Not so, it appears. A new paper documents a dramatic decline in U.S. school enrolment last year, of which around 25% is explained by the switch to remote learning. Thomas Dee and colleagues analysed data on a large sample of K–12 public schools, comprising 17 million students across 34 states. Their main finding is shown in the chart below:
Although school districts that retained in-person learning saw a decline in enrolment, the decline was far larger in those that switched to remote learning. The authors confirmed that this finding held up in more sophisticated multivariate analyses.
Their estimates suggest that “offering remote-only instruction increased disenrollment by 42% (i.e., a change from 2.6 to 3.7%) relative to in-person instruction”. The decline in enrolment was concentrated in kindergarten.
How many students are we talking about? Roughly 57% faced remote-only instruction at the start of the 2020 school year. And about 49 million were enrolled in 2019. This means the switch to remote learning caused about 300,000 additional students to disenroll (49M x 56% x 1.1 ppts).
Interestingly, the disenrollment effect of remote learning was larger in rural areas, which may be due to a lack of high-speed internet access (though the authors were not able to explicitly test this hypothesis).
So where did all the disenrolled pupils go? As the authors note, there are several possibilities. They may have switched to private schools or home-schooling, decided to skip or delay kindergarten, become truant, or dropped out of school altogether.

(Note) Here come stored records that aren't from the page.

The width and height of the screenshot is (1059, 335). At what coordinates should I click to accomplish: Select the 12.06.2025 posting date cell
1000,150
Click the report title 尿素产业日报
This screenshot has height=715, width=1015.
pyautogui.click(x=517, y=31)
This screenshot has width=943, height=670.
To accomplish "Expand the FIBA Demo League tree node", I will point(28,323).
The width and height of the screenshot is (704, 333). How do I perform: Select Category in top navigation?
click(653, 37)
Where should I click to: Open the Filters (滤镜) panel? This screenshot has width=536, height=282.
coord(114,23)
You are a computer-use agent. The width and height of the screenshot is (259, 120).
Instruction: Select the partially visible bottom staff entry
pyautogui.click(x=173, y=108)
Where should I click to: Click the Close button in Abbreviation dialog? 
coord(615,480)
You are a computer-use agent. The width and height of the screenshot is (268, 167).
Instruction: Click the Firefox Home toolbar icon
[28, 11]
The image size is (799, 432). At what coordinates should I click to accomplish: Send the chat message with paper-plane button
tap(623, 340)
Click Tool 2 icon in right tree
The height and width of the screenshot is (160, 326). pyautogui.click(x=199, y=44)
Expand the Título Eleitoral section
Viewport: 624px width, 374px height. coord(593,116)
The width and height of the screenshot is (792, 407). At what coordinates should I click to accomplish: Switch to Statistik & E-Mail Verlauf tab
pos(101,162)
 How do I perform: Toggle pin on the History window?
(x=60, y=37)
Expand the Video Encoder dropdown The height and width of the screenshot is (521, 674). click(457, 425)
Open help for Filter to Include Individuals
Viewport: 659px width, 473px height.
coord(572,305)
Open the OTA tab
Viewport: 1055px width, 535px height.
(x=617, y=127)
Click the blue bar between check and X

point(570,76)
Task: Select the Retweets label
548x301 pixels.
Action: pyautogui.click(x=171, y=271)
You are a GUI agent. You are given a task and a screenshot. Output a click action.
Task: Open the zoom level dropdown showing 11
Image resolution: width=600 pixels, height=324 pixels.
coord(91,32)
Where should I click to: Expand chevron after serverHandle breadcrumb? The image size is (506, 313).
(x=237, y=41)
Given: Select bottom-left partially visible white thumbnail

The study’s findings indicate that a large number of parents did not want their children to participate in remote learning. This ‘revealed preference’, the authors note, is consistent with a report published by the National Academies of Science, Engineering and Medicine last year. It concluded that schools should “prioritize reopening with an emphasis on providing full-time, in-person instruction”.
Last year’s decline in enrolment, which was exacerbated by the switch to remote learning, may have profound consequence in the years to come. If many students do not return to the school system, they may never gain the qualifications necessary to attend college and advance in the labour market.
And if most students do return, having simply delayed kindergarten (a practice known as ‘redshirting’), they will enter an unusually large, mixed-age cohort. The members of this cohort could face large class-sizes and other challenges throughout their educational careers.
Last year, school districts across the U.S. took the unprecedented step of closing schools and instead providing remote-only instruction. Previous studies have found that the switch to remote learning caused sizeable learning losses – at least in the short run. Thomas Dee and colleagues have shown that it exacerbated disenrollment in the U.S.
Will school closures be judged as a wise policy in hindsight? The answer is almost certainly ‘no’.